Comrade Conrad disagreed with the minority comrades that there was a “lesser evil” on offer, and stated that - as they themselves had agreed - the best way in this situation to highlight that an independent working class position was needed was through a boycott of the referendum. Indeed, he claimed that in addition to falling into “referendumism”, some comrades were approaching both the Lenin quote and the principle of favouring “the largest, most centralised states” in a dogmatic fashion.

He pointed out that Marx and Engels tended to propose unity within a centralised state when what was at stake was a politically active working class. Prior to the creation of the Labour Party workers were asked to choose between the Tory and the Liberal butcher - much as the minority comrades were advocating in regard to the SNP and the Con Dems at the present moment - whereas the Labour Party represented, in a distorted form, the idea of independent working class politics. The boycott position was trying to achieve the same thing: that is, proposing a strategic alternative.

Tina Becker continued to argue forcefully that the question was not one of “lesser evilism”, but of responding to an attack on the working class; the victory of Scottish nationalism would be a worse outcome and by continuing our propaganda for the federal republic we stood absolutely no chance of being mixed up with the pitiful official ‘no’ campaign. What mattered was the unity of the working class and retaining what remained of the fighting power of the “historically constituted” British working class.

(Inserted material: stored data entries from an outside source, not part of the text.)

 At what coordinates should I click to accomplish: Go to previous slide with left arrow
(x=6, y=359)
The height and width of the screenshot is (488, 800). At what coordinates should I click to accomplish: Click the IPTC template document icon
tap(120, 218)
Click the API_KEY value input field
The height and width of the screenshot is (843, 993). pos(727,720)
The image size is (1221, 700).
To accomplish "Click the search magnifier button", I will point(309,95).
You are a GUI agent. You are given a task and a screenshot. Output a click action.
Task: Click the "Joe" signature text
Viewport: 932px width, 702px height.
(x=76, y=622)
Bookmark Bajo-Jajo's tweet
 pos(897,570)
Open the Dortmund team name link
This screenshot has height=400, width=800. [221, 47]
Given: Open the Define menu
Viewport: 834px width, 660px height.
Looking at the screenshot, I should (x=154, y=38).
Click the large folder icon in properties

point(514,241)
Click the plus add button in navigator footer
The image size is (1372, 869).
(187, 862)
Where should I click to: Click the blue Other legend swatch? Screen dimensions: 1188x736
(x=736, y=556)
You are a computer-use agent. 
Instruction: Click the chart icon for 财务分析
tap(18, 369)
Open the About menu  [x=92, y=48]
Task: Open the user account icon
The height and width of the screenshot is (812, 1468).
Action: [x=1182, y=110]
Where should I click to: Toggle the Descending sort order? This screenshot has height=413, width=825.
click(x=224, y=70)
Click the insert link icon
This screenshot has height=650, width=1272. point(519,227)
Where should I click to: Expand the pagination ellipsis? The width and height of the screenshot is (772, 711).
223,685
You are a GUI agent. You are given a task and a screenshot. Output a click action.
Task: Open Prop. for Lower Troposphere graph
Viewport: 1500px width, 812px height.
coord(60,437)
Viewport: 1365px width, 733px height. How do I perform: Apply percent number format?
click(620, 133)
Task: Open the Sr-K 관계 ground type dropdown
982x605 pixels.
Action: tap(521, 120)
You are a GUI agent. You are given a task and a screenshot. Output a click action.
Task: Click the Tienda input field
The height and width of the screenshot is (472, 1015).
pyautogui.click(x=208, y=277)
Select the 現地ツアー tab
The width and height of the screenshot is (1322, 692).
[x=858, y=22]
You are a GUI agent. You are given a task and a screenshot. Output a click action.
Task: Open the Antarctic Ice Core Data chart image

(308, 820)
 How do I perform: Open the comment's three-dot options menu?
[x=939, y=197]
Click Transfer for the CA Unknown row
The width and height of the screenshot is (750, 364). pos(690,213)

In the end the meeting voted by a margin of just under four to one in favour of the PCC motion and against the alternative. In spite of the claims of some PCC comrades that those who had signed the minority motion had simply been inattentive or “backward”, I found that, in fact, its result had been to clarify our position, precisely because it had previously been uncontroversial. I have no doubt that the arguments for it have now been substantially strengthened, even in the minds of those who already supported it, and that the organisation as a whole has benefited from this debate, even if one is unhappy that it had to take place at all.

Notes

1. www.marxists.org/archive/lenin/works/1913/jun/30.htm.